Let X and Y be topological spaces, and denote $\mathbb{S}^n$ the $n$-sphere.
i) Suppose that $f,g:X \to Y$ are maps such that for every path $\alpha: [0,1] \to X,$ we have that $f \circ \alpha$ is left homotopic to $g \circ \alpha$. Does this imply that $f$ is left homotopic to $g$?
ii) Suppose instead that for every map $\alpha: \mathbb{S}^n \to X$ and every $n \geq 0, $ we have that $f \circ \alpha$ is left homotopic to $g \circ \alpha$. Is it true that $f$ and $g$ must be left homotopic?
iiia) If not, does this become true if we assume $X$ and $Y$ to be nice?
iiib) What if $X,Y$ are CW-complexes?
Note: these are not homework questions. They are questions which I am asking to myself but I don’t know how to answer because I don’t have time to think about them now.
I guess that "left homotopic" just means "homotopic"?
Q1: No. $[0, 1]$ is contractible, so two maps from $[0, 1]$ to any other space are homotopic iff their image lies in the same path component. So if $Y$ is path-connected then every pair of maps $f, g : X \to Y$ satisfies this condition.
Q2: No. This condition is equivalent to requiring that $f$ and $g$ induce the same maps on homotopy groups $\pi_n(f), \pi_n(g) : \pi_n(X) \to \pi_n(Y)$ (if $X$ and $Y$ are disconnected, then we require this to hold at every basepoint), except that because of the lack of a basepoint, the condition on $\pi_1$ is that $f$ and $g$ induce the same maps on the set of conjugacy classes in $\pi_1$.
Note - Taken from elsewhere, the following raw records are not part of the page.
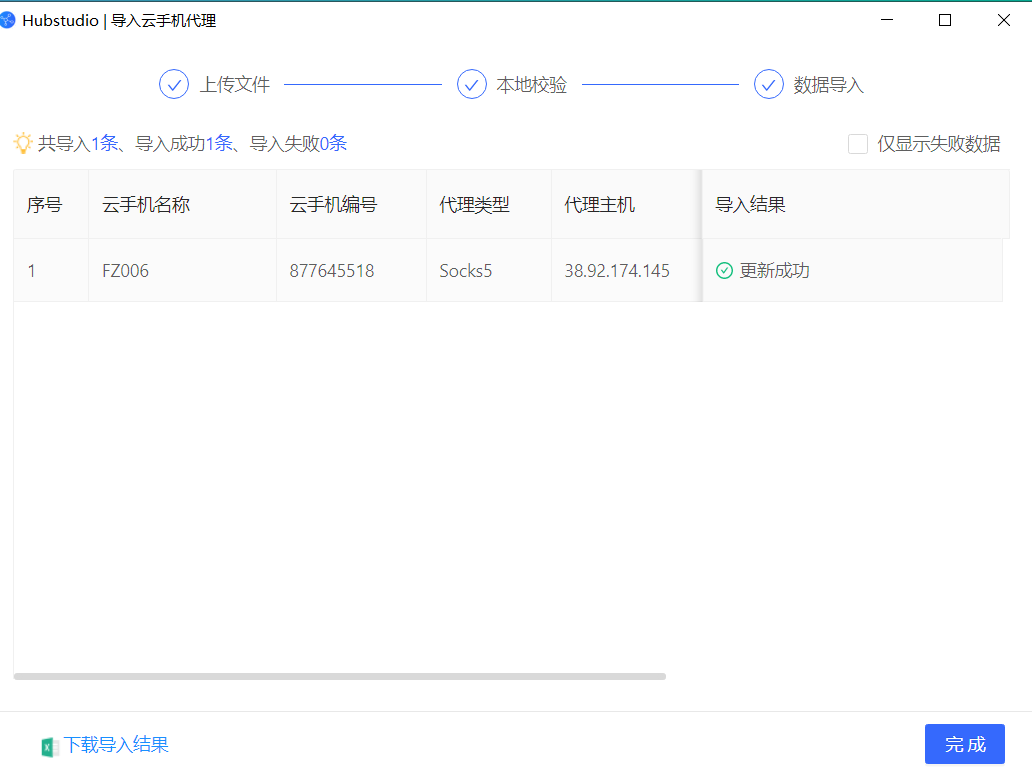Screen dimensions: 1032x775
Task: Maximize the Hubstudio import window
Action: (x=945, y=20)
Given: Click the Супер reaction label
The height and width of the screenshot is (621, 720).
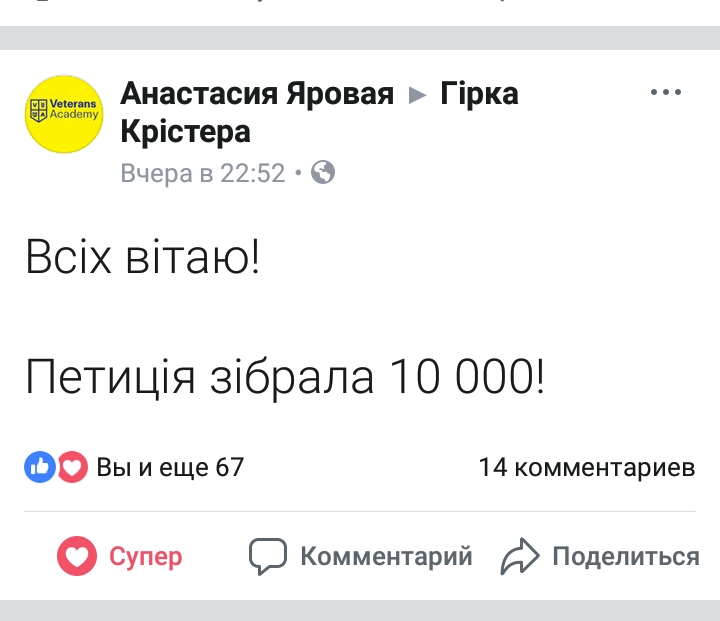Looking at the screenshot, I should [146, 557].
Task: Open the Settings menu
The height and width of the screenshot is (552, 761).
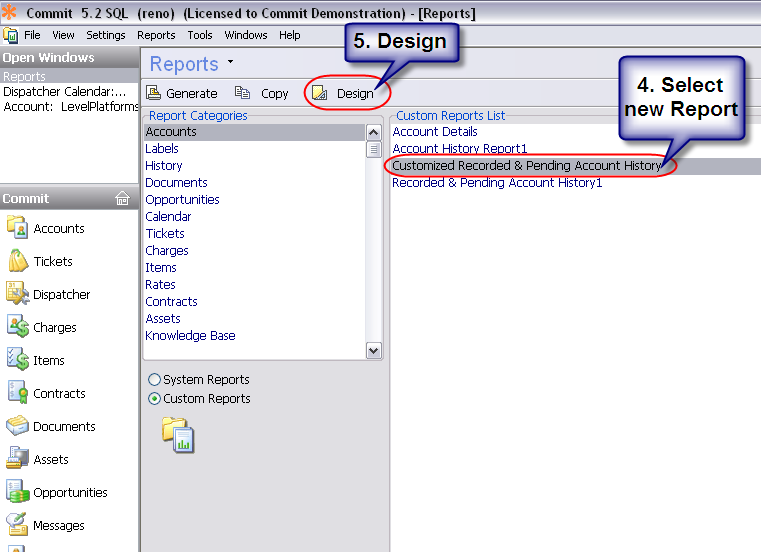Action: (105, 35)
We can ask for the slightly stronger condition that $f$ and $g$ induce the same maps on each $\pi_n$, full stop, and also that $X$ and $Y$ are path connected to keep things simple with basepoints. This is "Whitehead's theorem for maps" and even here the answer is still no: for example, $X$ and $Y$ can have nonzero homotopy groups in disjoint degrees, in which case every map induces the zero map between all homotopy groups, but there can still be more than one homotopy class of maps $X \to Y$.
My favorite counterexample here is to take $X = BG, Y = B^2 A$ to be Eilenberg-MacLane spaces, where $G$ is a discrete group and $A$ is a discrete abelian group. $X$'s only nontrivial homotopy group is $\pi_1(X) = G$ and $Y$'s only nontrivial homotopy group is $\pi_2(Y) = A$ but the set of homotopy classes of maps between them can be identified with the second group cohomology $H^2(G, A)$, which classifies central extensions of $G$ by $A$ and is already nontrivial for e.g. $G = A = C_2$.
This is a purely homotopy-theoretic phenomenon that persists even if $X$ and $Y$ are very nice in point-set terms; in particular $BG$ and $B^2 A$ can be taken to be CW complexes.
To get an example where $X$ and $Y$ are even manifolds we can take $X = T^2$ and $Y = S^2$. These again have nonzero homotopy groups in disjoint degrees: $X$'s only nonzero homotopy group is $\pi_1(X) = \mathbb{Z}^2$ whereas $Y$ is simply connected. But maps $X \to Y$ are classified up to homotopy by their degree (by the Hopf degree theorem) and every degree occurs so there are countably many homotopy classes.